Saí do telefone, isto é, não saí do telefone. Desliguei e, imediatamente, disquei para 01. Feita a ligação fulminante, uma voz feminina atende. Peço: — “Quer-me chamar a Cacilda?”. A resposta foi taxativa: — “Não mora aqui”. Protesto: — “É esse o número, minha senhora. Cacilda Becker. Mora aí”. E a outra: — “Engano”. E, súbito, desconfio da verdade. Berro: — “É você que está falando, Cacilda? Sou eu, Nelson!”. Há uma pausa dra­mática. Finalmente, explode a voz feminina: — “É mesmo, é mesmo! Agora me lembro. Cacilda Becker. Eu era Cacilda, fui Cacilda. O sobrenome é Becker? Fui Cacilda Becker”. A con­versa estava meio alucinatória. Numa impressão profunda, per­gunto: — “Está-me ouvindo, Cacilda?

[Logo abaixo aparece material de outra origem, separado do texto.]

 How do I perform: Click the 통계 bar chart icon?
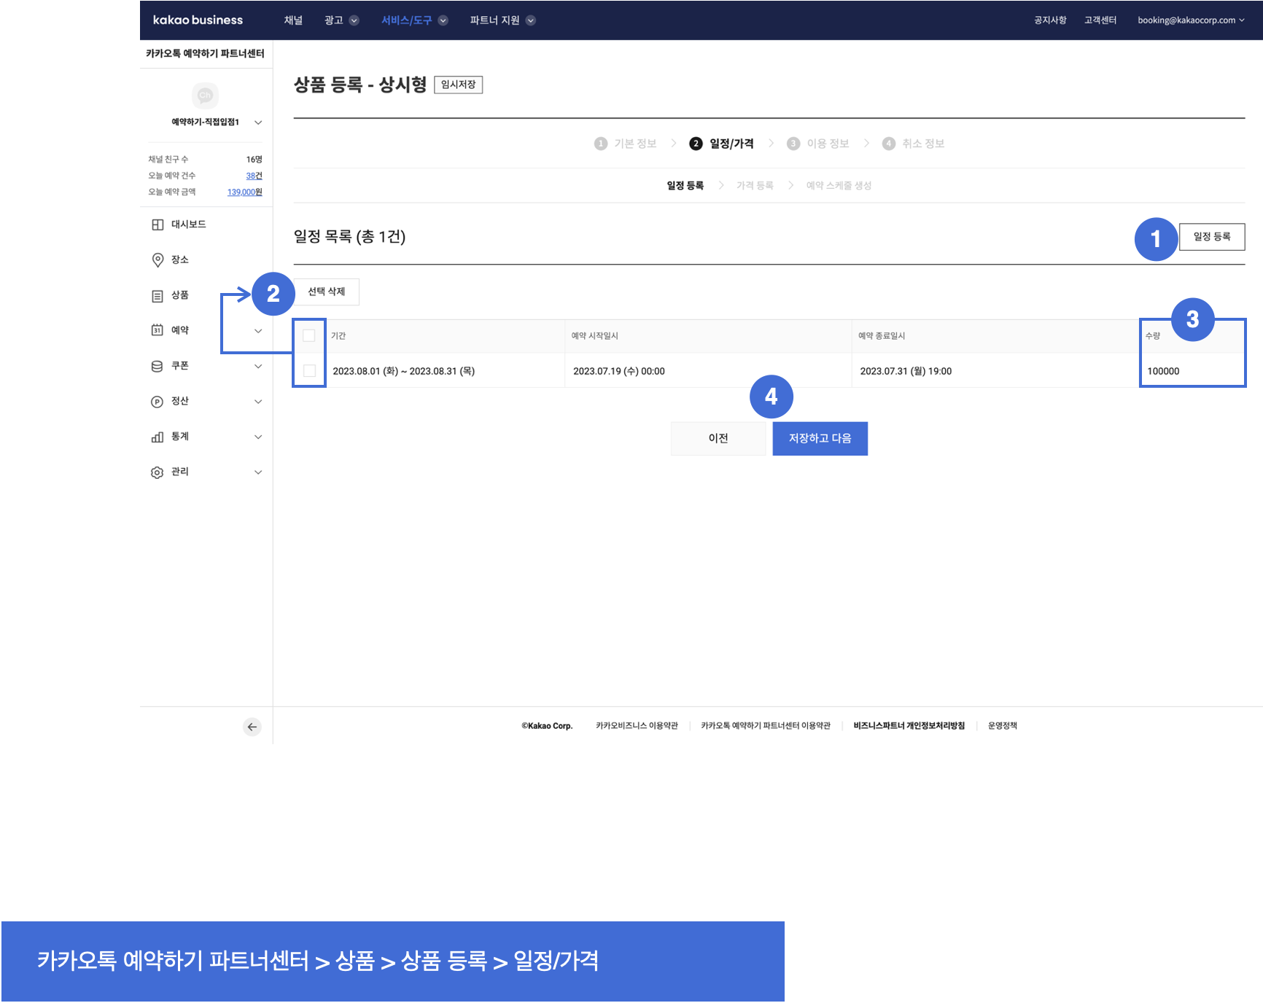point(158,437)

Esteja, hoje à meia-noite, no terreno baldio. Você vai-me dar uma entrevista imaginária. Entendeu? Uma entrevista imaginária, na presença da cabra va­dia”. A grande atriz pluralizou: — “Lá estaremos”. E eu: — “Boa noite”. Ela respondeu em voz pungente, em voz plangente: — “Boa noite”.

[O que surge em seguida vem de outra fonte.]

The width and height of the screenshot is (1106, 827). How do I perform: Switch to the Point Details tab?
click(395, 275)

Às dez para meia-noite, estou eu no terreno baldio. Tomei todas as providências. Reuni os gafanhotos, sapos, corujas, caramujos e minhocas. Fui de um em um, pedindo pelo amor de Deus: — “Modos, hem; modos!”. E, súbito, vem correndo um caramujo: — “Está chegando a passeata”. Pulo: — “Que pas­seata? Eu não chamei passeata nenhuma. Vou entrevistar a Cacilda Becker. Só a Cacilda e mais ninguém”. Mas era a estarrecedora verdade. Ao longe, empunhando archotes, vinha a pas­seata. E, no meio, hirta, sonâmbula, vestida de Ofélia, pude ver a minha entrevistada, Cacilda Becker.

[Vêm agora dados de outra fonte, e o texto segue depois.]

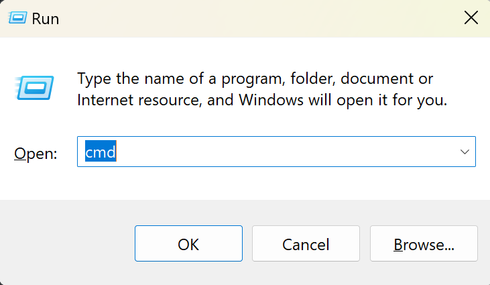The image size is (490, 285).
Task: Click the "Run" title text
Action: [x=48, y=19]
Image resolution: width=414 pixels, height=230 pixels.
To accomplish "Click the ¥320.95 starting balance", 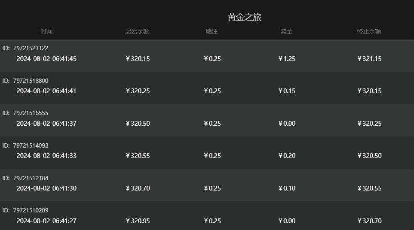I will coord(138,221).
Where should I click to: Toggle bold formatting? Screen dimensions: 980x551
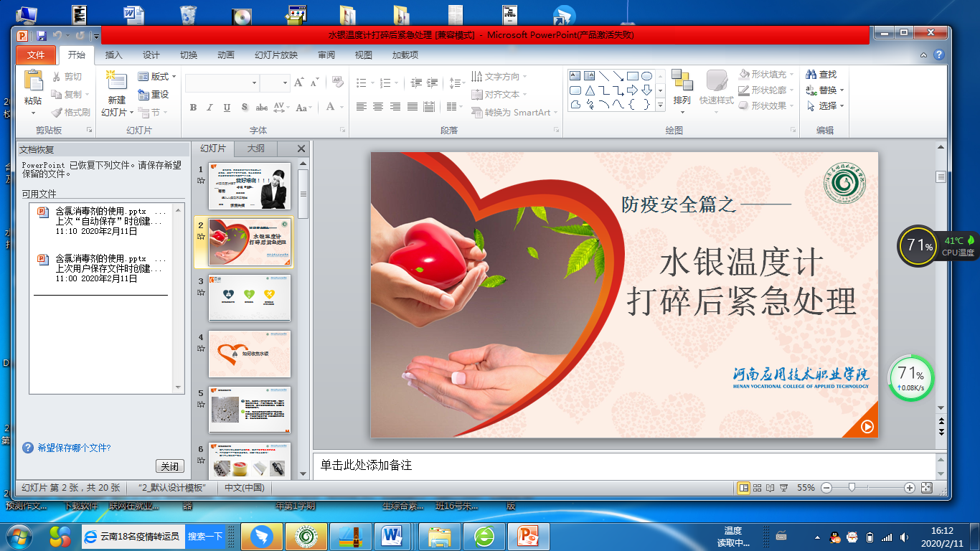point(193,108)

Aterrado, esperei aquela massa ululante. Ouvia-se o coro: — “Par-ti-ci-pa-ção! Par-ti-ci-pa-ção!”. O vozerio subia aos céus. Lá em cima, as estrelas começaram a atirar listas telefônicas e cinzeiros sobre os manifestantes. A quinze metros do local, o Vladimir Palmeira trepa na capota do próprio automóvel. Diz, forte: — “Classe teatral!”. Silêncio. E o Vladimir: — “Estamos cansados. Vamos sentar”. A docilidade foi total. A Classe sentou-se no asfalto, o Líder deixou passar cinco minutos; e comanda: — “Já descansamos. Vamos marchar!”. E todos marcharam os quinze metros que faltavam. Só então, dilacerado e confuso, dirijo-me à própria Cacilda: — “Escuta, houve um lamentável engano, um equívoco horrendo. Eu só convidei você, Cacilda!”. E a atriz: — “Eu não sou Cacilda. Sou a passeata!”. Lá estava Paulo Autran: — “Você, Paulo Autran, ao menos você, é Paulo Autran?”. Resposta: — “Sou uma assembléia!”. Ao lado, vi o Ferreira Gullar: — “Ferreira, diga, berre: — eu sou Ferreira Gullar!”. Retruca: — “Eu sou um abaixo-assinado! Sou uma comissão de intelectuais!”. Em seguida, puxou um isqueiro e incendiou um exemplar de A luta corporal. Vozes repetiam: — “Sou um comício! Sou um panfleto! Sou a Classe!”. Cada qual era ninguém. Olho aquelas caras. Todos tinham perdido a noção da própria identidade. Recuo, apavorado. Uma coruja rola com ata­que. E, então, a marcha continua. A massa coral repetia: — “Par-ti-ci-pa-ção! Par-ti-ci-pa-ção!”. A cabra vadia veio sentar-se no meio-fio e começou a chorar. As estrelas atiravam catálogos te­lefônicos sobre a passeata. Foi um caso sério.